TASK GOAL: Isolate every line in the records below with "agent" in it.

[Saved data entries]
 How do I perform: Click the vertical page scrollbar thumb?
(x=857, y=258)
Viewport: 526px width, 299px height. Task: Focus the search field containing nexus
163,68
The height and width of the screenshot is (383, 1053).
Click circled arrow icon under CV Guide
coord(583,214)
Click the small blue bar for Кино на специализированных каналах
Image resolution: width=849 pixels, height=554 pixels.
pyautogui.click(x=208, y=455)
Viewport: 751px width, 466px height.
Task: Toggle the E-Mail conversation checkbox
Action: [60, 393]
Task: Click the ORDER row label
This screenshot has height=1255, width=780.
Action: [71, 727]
* * *
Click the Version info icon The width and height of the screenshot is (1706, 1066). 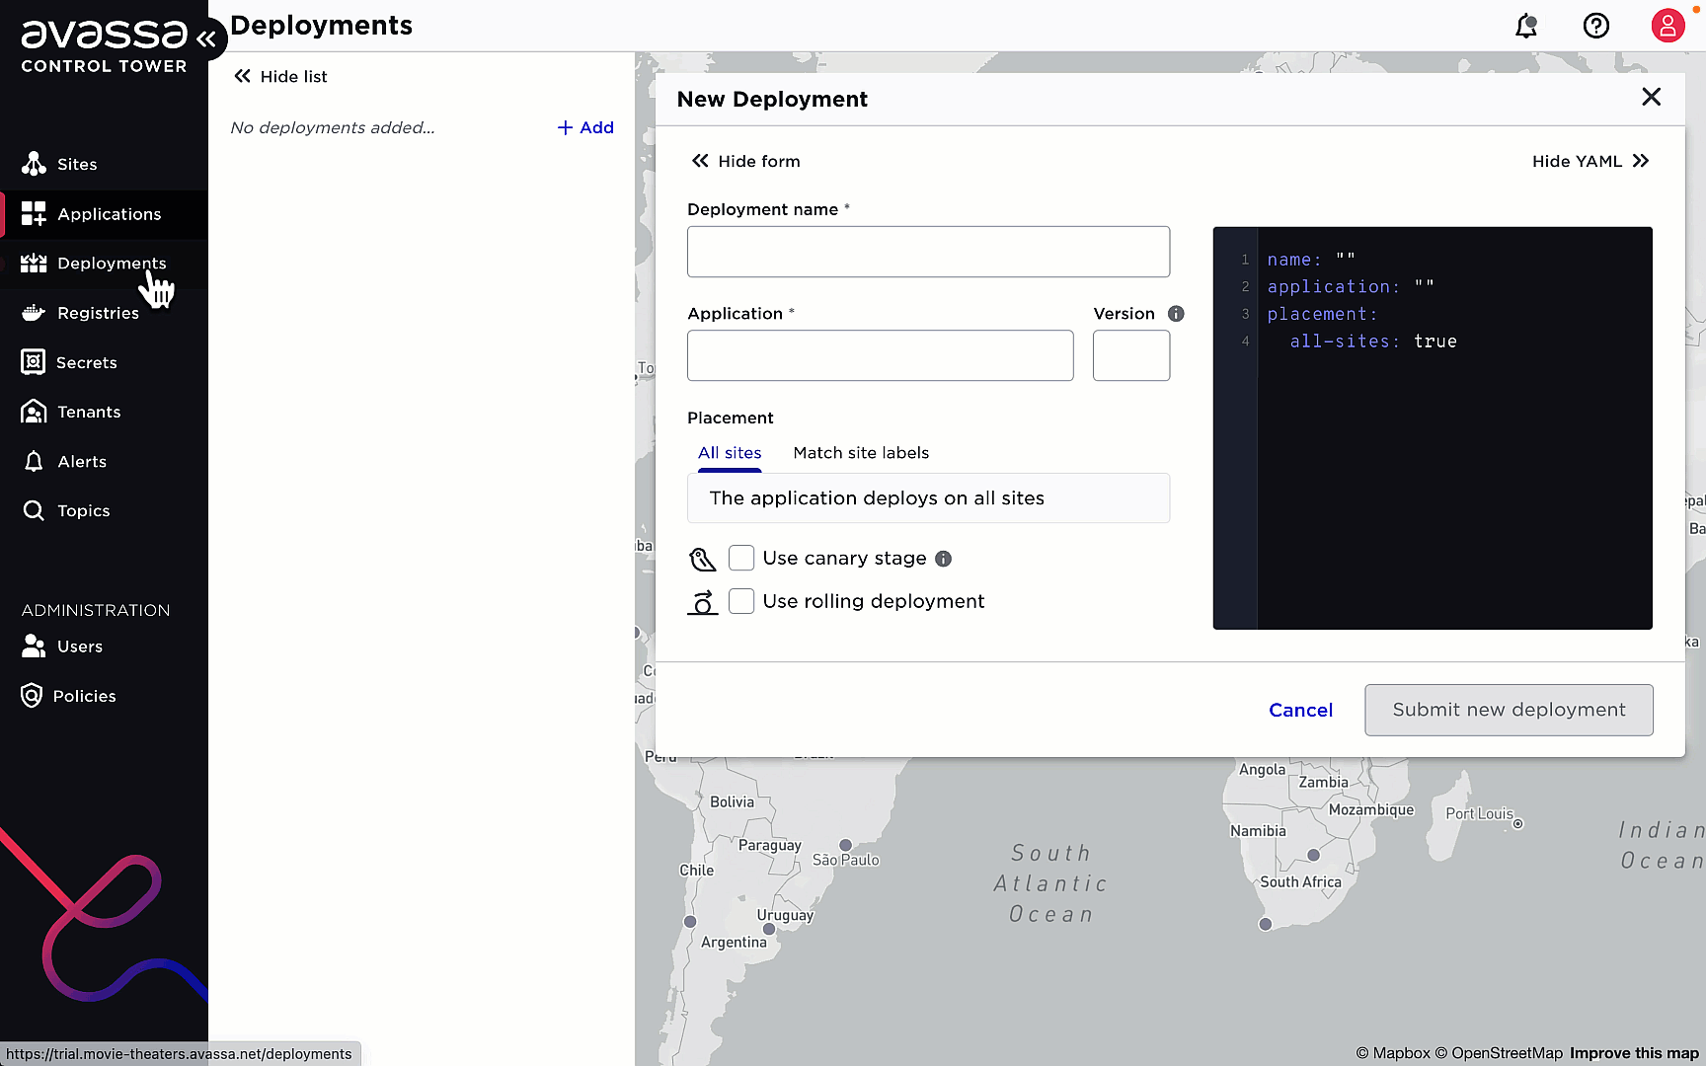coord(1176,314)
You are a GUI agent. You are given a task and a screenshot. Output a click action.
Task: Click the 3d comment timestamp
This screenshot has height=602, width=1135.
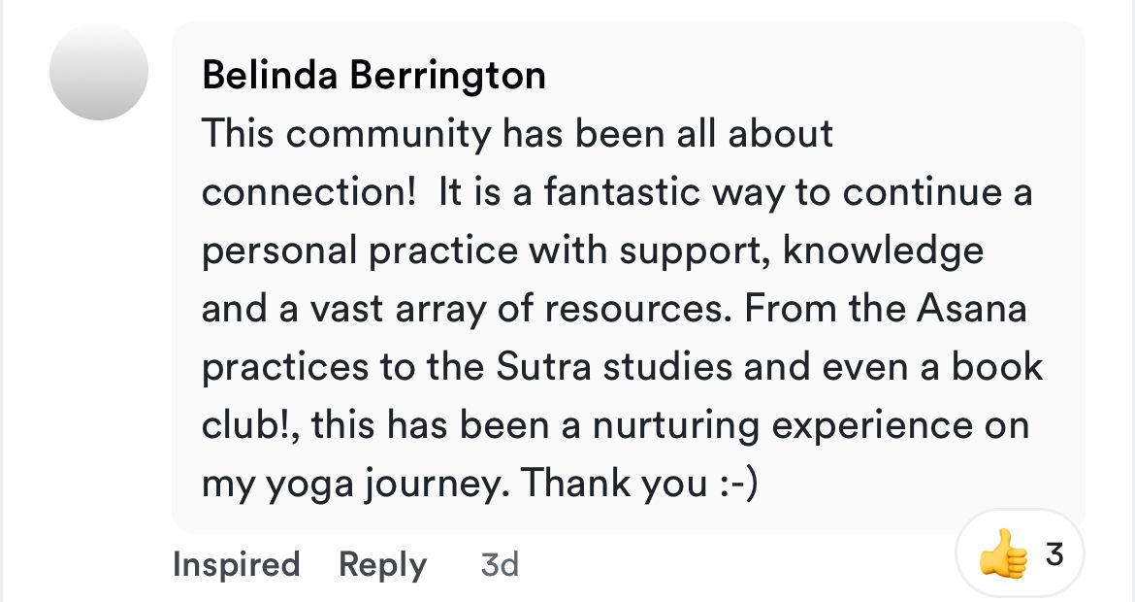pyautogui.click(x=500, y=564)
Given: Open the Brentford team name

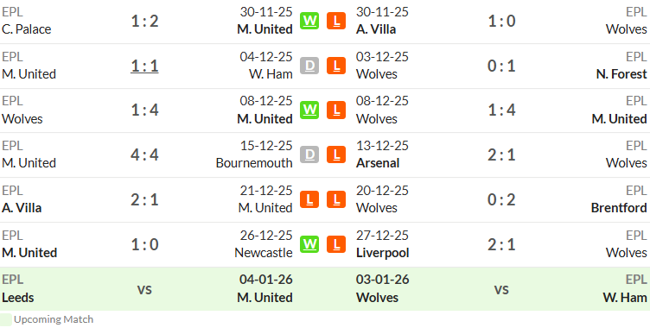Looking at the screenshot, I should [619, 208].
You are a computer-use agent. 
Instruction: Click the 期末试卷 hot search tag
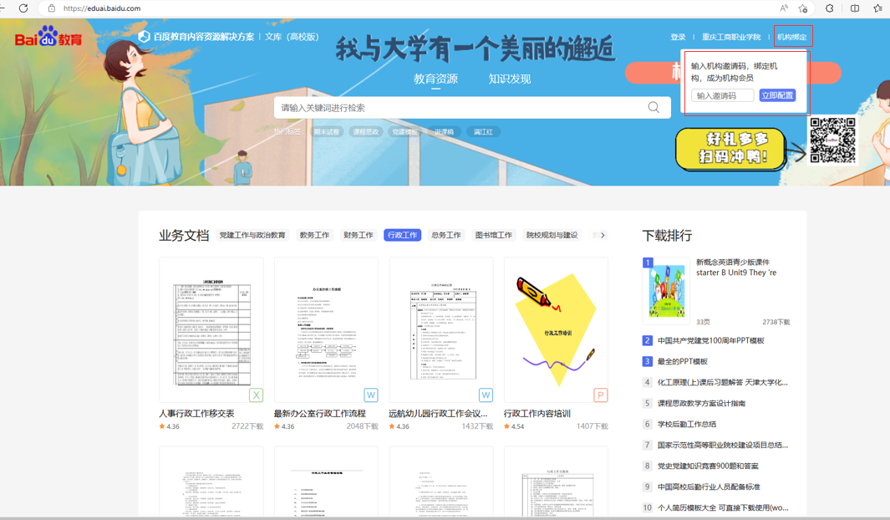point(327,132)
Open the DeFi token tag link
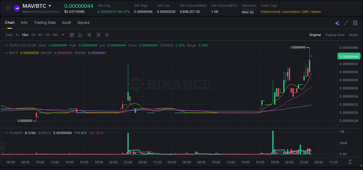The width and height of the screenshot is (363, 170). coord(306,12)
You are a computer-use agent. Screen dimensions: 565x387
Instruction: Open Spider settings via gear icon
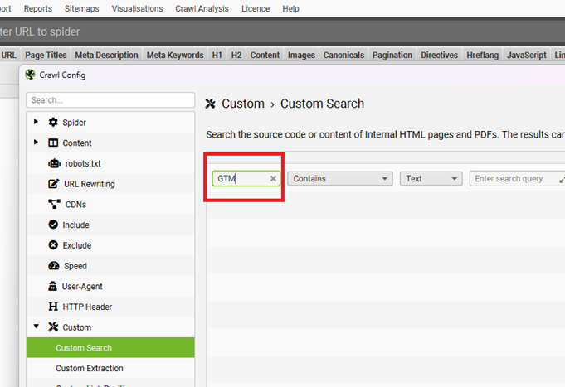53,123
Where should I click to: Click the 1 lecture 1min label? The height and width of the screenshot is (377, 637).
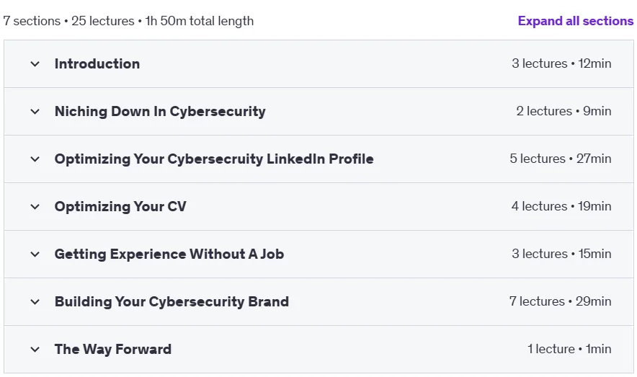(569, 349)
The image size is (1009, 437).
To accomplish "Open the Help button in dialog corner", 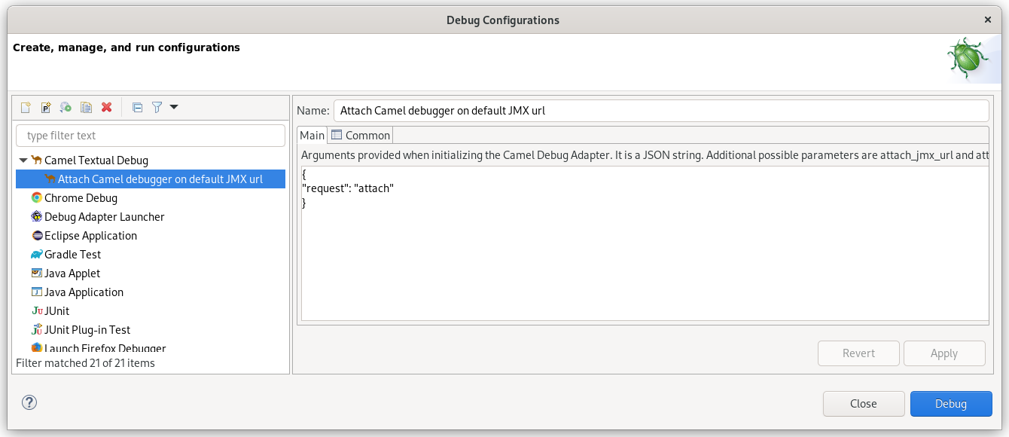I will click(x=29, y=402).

WRITTEN SOLUTION:
You are a GUI agent. You are given a task and a screenshot. Output a click action.
You are a computer-use agent. 
You are a computer-use agent. Screen dimensions: 565x387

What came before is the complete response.